Bu arada filmin sonunda Kat harika bir şiir okuyor. Ben bayılmıştım bu şiire. İngilizcesini ve türkçesini buldum. Çeviri yanlış olabilir diye önce ingilizcesini sonra da türkçesini sizlerle paylaşacağım.
I hate the way you talk to me,
And the way you cut your hair.
I hate the way you drive my car,
I hate it when you stare.
I hate your big dumb combat boots
And the way you read my mind.
I hate you so much it makes me sick,
It even makes me rhyme.
I hate the way you're always right,
I hate it when you lie.
I hate it when you make me laugh,
Even worse when you make me cry.
I hate it when you're not around,
And the fact that you didn't call.
But mostly I hate the way I don't hate you,
Not even close,
Not even a little bit,
Not even at all.
Şimdide türkçesini yazayım. Bence bu çeviri yanlıştır ama yinede sizinle paylaşmak istedim. Ben kendi çevirimle bu çeviriyi karşılaştırdığımda çevirenin roman yazdığını düşünüyorum açıkçası.
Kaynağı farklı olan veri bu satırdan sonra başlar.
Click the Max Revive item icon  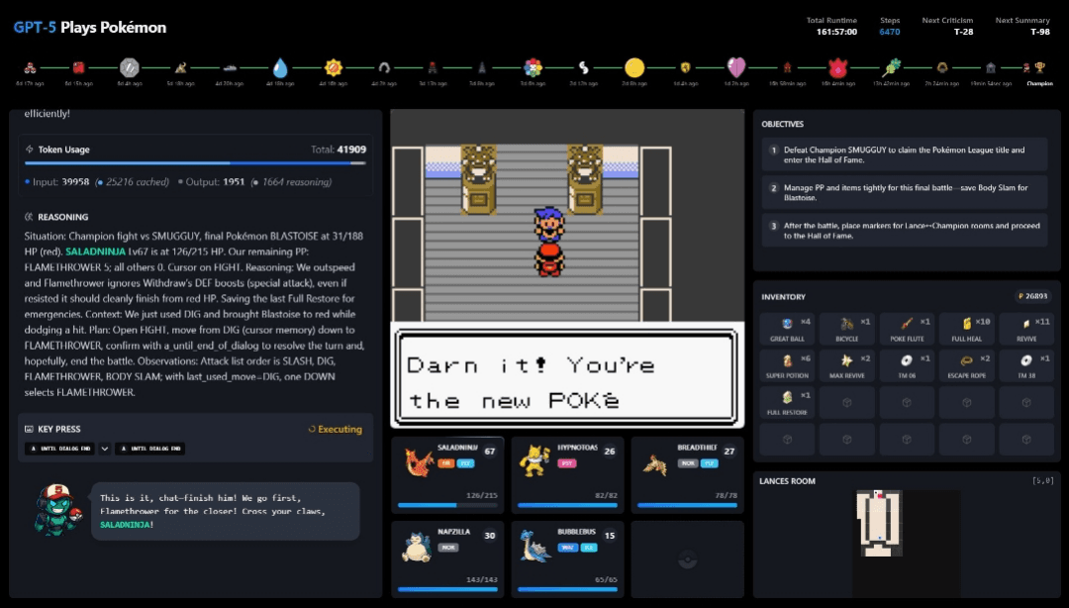pos(848,364)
Ağzının sıkı olmamasından nefret ediyorum.
Umursamaz görünen dışı seni içi beni yakan tavırlarından nefret ediyorum.
Hırsların yüzünden gözünün kararmasından nefret ediyorum.
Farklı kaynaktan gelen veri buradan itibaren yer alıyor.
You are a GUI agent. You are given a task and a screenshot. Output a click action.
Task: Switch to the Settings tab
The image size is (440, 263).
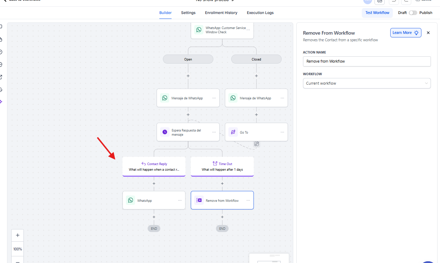click(x=188, y=13)
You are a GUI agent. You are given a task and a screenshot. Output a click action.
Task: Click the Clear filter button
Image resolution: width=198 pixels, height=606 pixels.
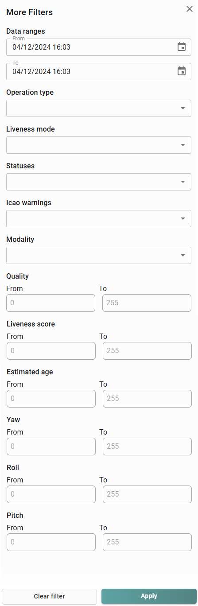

Kindarlığından nefret ediyorum.
Haksızlara tahammül edemeyip yaptığın haksızlıkları görememenden nefret ediyorum.
Bir ömrü benle geçirmeyi düşünecek kadar beni sevip hep az seviyormuş ayağına çevrendekilerin yanında yatışından nefret ediyorum.
Her gün benimle görüşmek için beni arayacak kadar tutkuyla bana bağlı olup bütün zamanımı sana ayıramam triplerinden nefret ediyorum.
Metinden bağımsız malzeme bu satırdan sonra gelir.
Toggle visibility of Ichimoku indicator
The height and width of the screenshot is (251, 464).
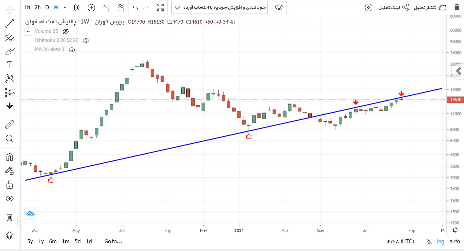[x=86, y=40]
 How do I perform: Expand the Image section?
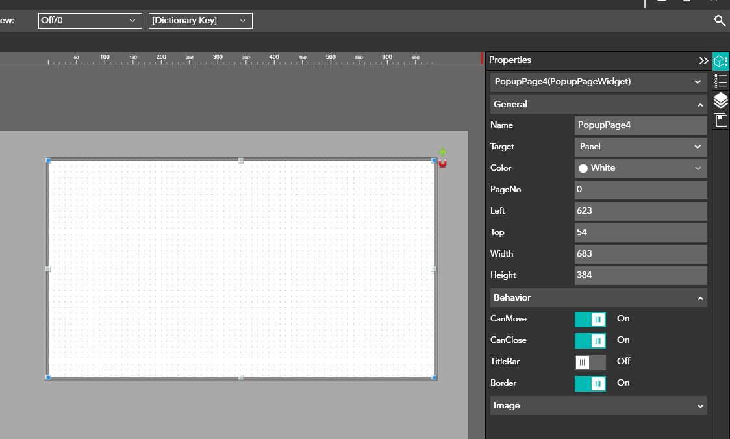click(598, 406)
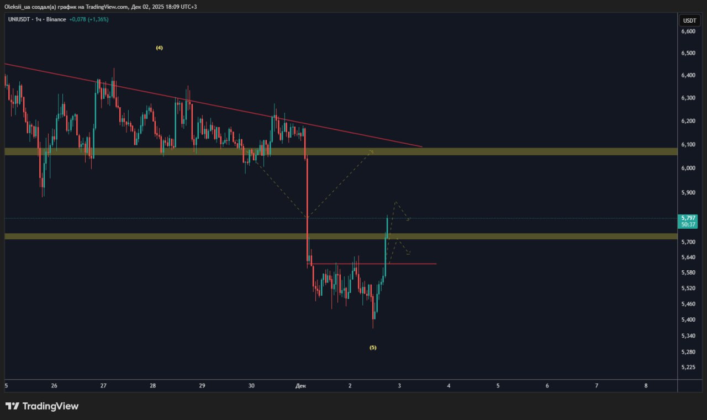Click the wave label (5)

tap(373, 348)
Gayet duygusal, gayet romantik, gayet süpriz böcüğü olup öküzün kralı gibi kendini göstermeye çalışma çabandan nefret ediyorum.
Seni ne kadar çok sevdiğimden hep şüphe duymandan nefret ediyorum.
Beni neden bu kadar çok seviyorsun, diğerlerinden ne farkım var ki sorularından nefret ediyorum.
Bazen tam bir mankafa olmandan, bir şeyin doğrusu sana anlatabilmek için yırtınmamdan nefret ediyorum.
Senin yüzünden kimseyi doğru düzgün sevemememden nefret ediyorum.
Sensiz kendimi eksik hissetmemden nefret ediyorum.
Ama en çok tüm eksiklerine, tüm güzelliklerinle her bir şeyine ayrı ayrı hasta olmamdan; sana tapmamdan; seni deliler gibi çok sevmemden; hayatımın aşkı olduğunu bilmemden nefret ediyorum!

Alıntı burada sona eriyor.